This PhD thesis investigates the everyday lived experience of the embodiment of facial difference/disfigurement. In collaboration with six organisations that each provide support to those living with facial difference – Alopecia UK, Cleft Lip and Palate Association, Face Equality International, Facial Palsy UK, ReMake Up, and The Psoriasis Association – the research employs a qualitative methodology to generate insight into the experience of living with a facial appearance that does not conform to geographically variable social and aesthetic norms. The methodology of the project involves an online qualitative survey (n=92 respondents) and remote qualitative interviews (n=26), carried out with individuals who self-identify as having a ‘facial difference’: any condition or characteristic that alters or impacts the appearance of the face (e.g., hair loss from eyebrows, facial paralysis, a facial birthmark). These participant testimonies evidence the existence and manifestation of a stigmatised politics of facial and bodily appearance, providing insight into the spatial – and, as I argue, disabling – consequences of facial difference.

Engaging with scholarship across disciplines such as human geography, sociology, psychology, bioethics, and disability studies, the research theoretically situates the geography of facial difference within this interdisciplinary framework, paying particular attention to embodied and disability geographies.
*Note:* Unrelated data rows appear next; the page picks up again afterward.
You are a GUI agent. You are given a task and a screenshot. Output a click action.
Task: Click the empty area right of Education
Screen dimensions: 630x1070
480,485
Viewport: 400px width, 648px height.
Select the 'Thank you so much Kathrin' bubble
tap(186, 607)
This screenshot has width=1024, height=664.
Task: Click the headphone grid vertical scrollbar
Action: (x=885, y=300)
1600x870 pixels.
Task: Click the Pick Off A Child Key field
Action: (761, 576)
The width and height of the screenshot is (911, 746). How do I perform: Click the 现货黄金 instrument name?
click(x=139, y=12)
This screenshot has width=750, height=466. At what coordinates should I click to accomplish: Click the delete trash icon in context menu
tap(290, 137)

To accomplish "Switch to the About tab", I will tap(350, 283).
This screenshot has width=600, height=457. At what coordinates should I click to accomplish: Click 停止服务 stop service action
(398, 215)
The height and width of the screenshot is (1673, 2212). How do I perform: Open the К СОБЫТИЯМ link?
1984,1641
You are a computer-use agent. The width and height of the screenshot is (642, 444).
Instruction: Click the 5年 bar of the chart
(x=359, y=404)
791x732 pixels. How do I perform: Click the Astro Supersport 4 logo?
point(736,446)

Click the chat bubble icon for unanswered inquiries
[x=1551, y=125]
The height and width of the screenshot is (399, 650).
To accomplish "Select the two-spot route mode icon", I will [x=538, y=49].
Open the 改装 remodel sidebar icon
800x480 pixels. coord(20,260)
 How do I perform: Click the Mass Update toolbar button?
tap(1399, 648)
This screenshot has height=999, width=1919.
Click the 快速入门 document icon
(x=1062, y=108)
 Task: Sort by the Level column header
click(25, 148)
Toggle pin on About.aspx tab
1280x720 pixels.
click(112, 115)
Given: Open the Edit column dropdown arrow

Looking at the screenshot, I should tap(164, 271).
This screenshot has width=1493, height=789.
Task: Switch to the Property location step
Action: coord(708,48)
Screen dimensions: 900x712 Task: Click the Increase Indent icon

The empirical chapters of the thesis are then structured around four main points of departure. Firstly, I locate the human face as an interface between bodies and worlds, revealing the significance of facial appearance in everyday life. Secondly, I probe into the disabling spatialities of facial difference, documenting participant accounts of living with varying forms of facial difference/disfigurement and how these can (re)produce a politics of inclusion/exclusion. Thirdly, I make significant contributions to the field of emotional geographies, identifying how the embodiment of facial difference is wrought with complex emotions for the face-bearer, uncovering emotions such as shame, guilt, and loss. Finally, I critically analyse multiple forms of facial appearance intervention, from everyday cosmetics to surgical procedures. The thesis concludes by creatively troubling the limits of this particular research project and identifies future research avenues for a geography of facial difference, possibly informed by feminist, queer, and crip theories. The thesis therefore contributes to interdisciplinary scholarship on facial and bodily appearance and difference, making original contributions to debates about the embodying or ‘materialising’ of emotions and identities, the role of bodily difference in creating social geographies of exclusion, the contested politics of appearance and aesthetics, and the epistemic challenges arising from prioritising ‘voices’ of experience.

Item Type: Thesis (PhD)
Qualification Level: Doctoral
Subjects: B Philosophy. Psychology. Religion > BF Psychology
G Geography. Anthropology. Recreation > GF Human ecology. Anthropogeography
H Social Sciences > HM Sociology
Colleges/Schools: College of Science and Engineering > School of Geographical and Earth Sciences
Supervisor's Name: Parr, Professor Hester, Philo, Professor Christopher and Laurie, Dr. Emma
Date of Award: 2023
Depositing User: Theses Team
Unique ID: glathesis:2023-84011
Copyright: Copyright of this thesis is held by the author.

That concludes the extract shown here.